Re: Database referral integrity

Posted by "Driesprong, Fokko" <fo...@driesprong.frl>.
I'm in favor of having referential integrity. It will add some load in
having to enforce the referential integrity, but it will also make sure
that the database stays clean. Also in Airflow we use transactions which
will make sure that the integrity checks are not validated on every
statement, but after the commit. I'm happy to help with this as well.

Cheers, Fokko

Op di 18 sep. 2018 om 11:07 schreef Bolke de Bruin <bd...@gmail.com>:

> Adding these kind of checks which work for integrity well make database
> access pretty slow. In addition it isnt there because in the past there was
> no strong connection between for example tasks and dagruns, it was more or
> less just coincidental. There also so some bisecting tools that probably
> have difficulty functioning in a new regime. In other words it is not an
> easy change and it will have operational challenges.
>
> > On 18 Sep 2018, at 11:03, Ash Berlin-Taylor <as...@apache.org> wrote:
> >
> > Ooh good spot.
> >
> > Yes I would be in favour of adding these, but as you say we need to
> thing about how we might migrate old data.
> >
> > Doing this at 2.0.0 and providing a cleanup script (or doing it as part
> of the migration?) is probably the way to go.
> >
> > -ash-
> >
> >> On 17 Sep 2018, at 19:56, Stefan Seelmann <ma...@stefan-seelmann.de>
> wrote:
> >>
> >> Hi,
> >>
> >> looking into the DB schema there is almost no referral integrity
> >> enforced at the database level. Many foreign key constraints between
> >> dag, dag_run, task_instance, xcom, dag_pickle, log, etc would make sense
> >> IMO.
> >>
> >> Is there a particular reason why that's not implemented?
> >>
> >> Introducing it now will be hard, probably any real-world setup has some
> >> violations. But I'm still in favor of this additional safety net.
> >>
> >> Kind Regards,
> >> Stefan
> >
>
>

Re: Database referral integrity

Posted by Bolke de Bruin <bd...@gmail.com>.
Adding these kind of checks which work for integrity well make database access pretty slow. In addition it isnt there because in the past there was no strong connection between for example tasks and dagruns, it was more or less just coincidental. There also so some bisecting tools that probably have difficulty functioning in a new regime. In other words it is not an easy change and it will have operational challenges.

> On 18 Sep 2018, at 11:03, Ash Berlin-Taylor <as...@apache.org> wrote:
> 
> Ooh good spot.
> 
> Yes I would be in favour of adding these, but as you say we need to thing about how we might migrate old data.
> 
> Doing this at 2.0.0 and providing a cleanup script (or doing it as part of the migration?) is probably the way to go.
> 
> -ash-
> 
>> On 17 Sep 2018, at 19:56, Stefan Seelmann <ma...@stefan-seelmann.de> wrote:
>> 
>> Hi,
>> 
>> looking into the DB schema there is almost no referral integrity
>> enforced at the database level. Many foreign key constraints between
>> dag, dag_run, task_instance, xcom, dag_pickle, log, etc would make sense
>> IMO.

• _Collected material_:
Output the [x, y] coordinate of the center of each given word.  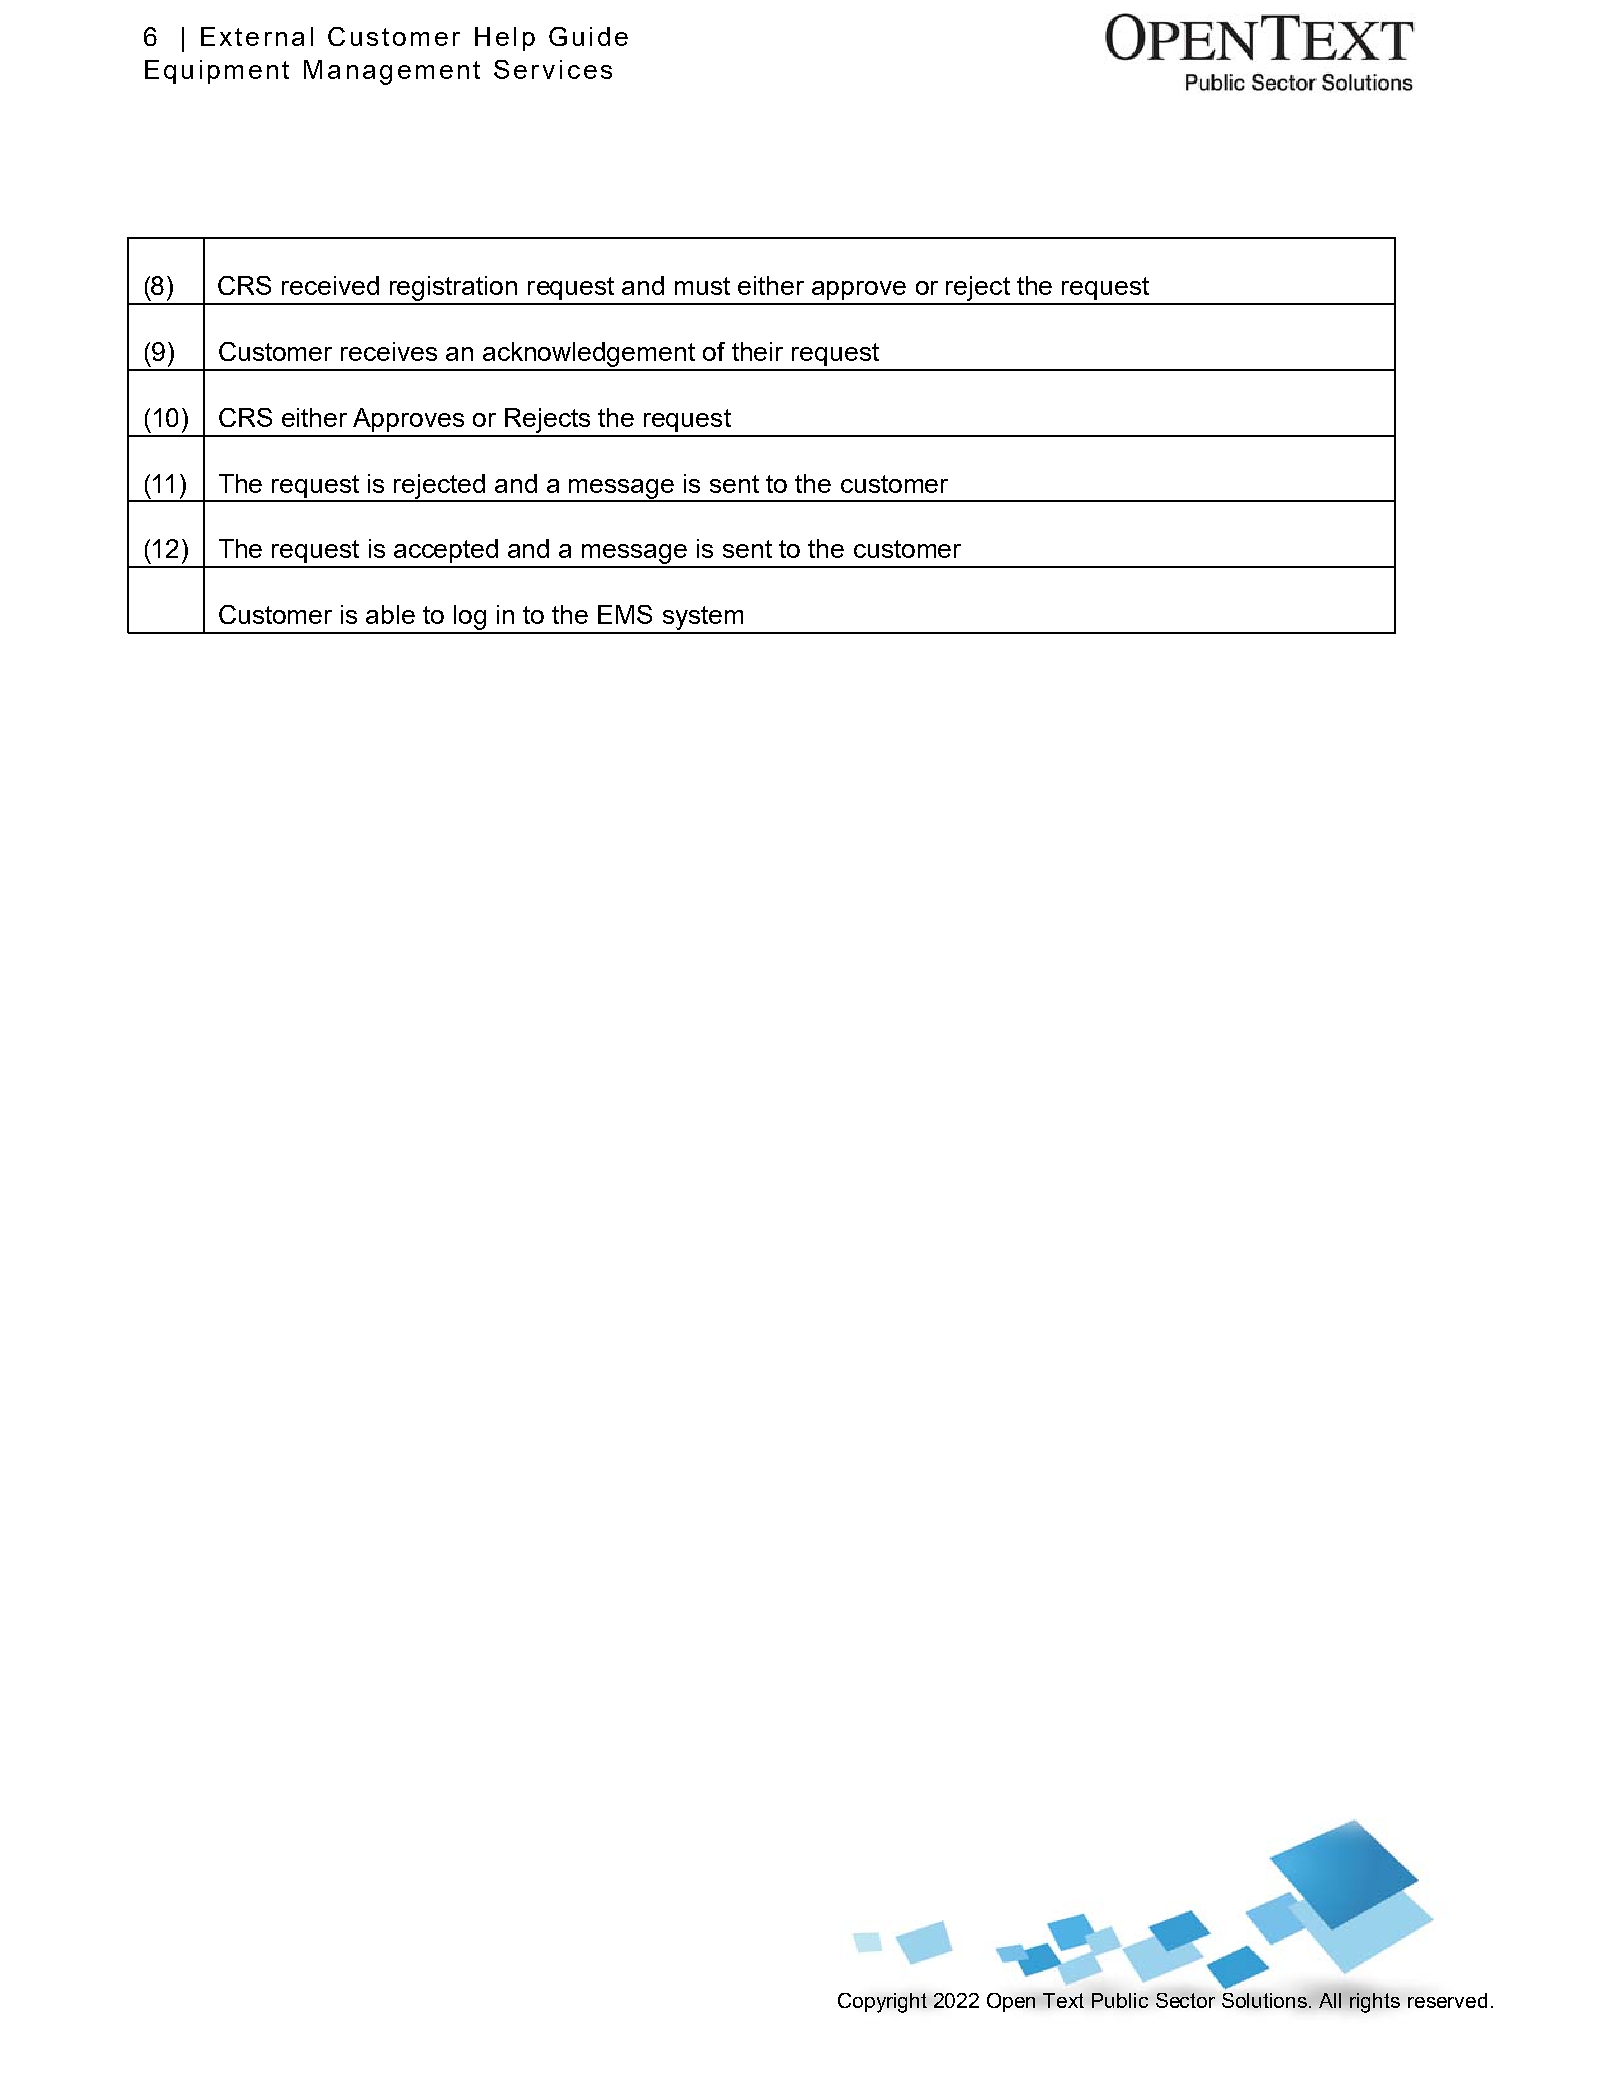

• _Stated task 1_: In the mailing-list thread, rewrite the paragraph beginning "I'm in favor of having referential integrity" as a short bulleted list that keeps its main facts.
• _Stated task 2_:
Answer these questions about the mailing-list thread, one per line:
(a) On what date and at what time did Stefan Seelmann write his message?
(b) At which version does Ash Berlin-Taylor suggest making this change?
(c) According to Bolke de Bruin, what tools would probably have difficulty functioning in a new regime?
• _Stated task 3_: Write out the part of the mailing-list thread between "Posted by Bolke" and "to thing about how we might migrate old data.", inclusive.
Answer using only the mailing-list thread, not the material.

• _Finished answer 1_:
- Supports having referential integrity.
- Enforcing it will add some load.
- It will keep the database clean.
- Airflow uses transactions, so integrity checks are validated after the commit rather than on every statement.
- Offers to help with the work.

• _Finished answer 2_:
(a) 17 Sep 2018, at 19:56.
(b) 2.0.0.
(c) Some bisecting tools.

• _Finished answer 3_:
Posted by Bolke de Bruin <bd...@gmail.com>.
Adding these kind of checks which work for integrity well make database access pretty slow. In addition it isnt there because in the past there was no strong connection between for example tasks and dagruns, it was more or less just coincidental. There also so some bisecting tools that probably have difficulty functioning in a new regime. In other words it is not an easy change and it will have operational challenges.

> On 18 Sep 2018, at 11:03, Ash Berlin-Taylor <as...@apache.org> wrote:
> 
> Ooh good spot.
> 
> Yes I would be in favour of adding these, but as you say we need to thing about how we might migrate old data.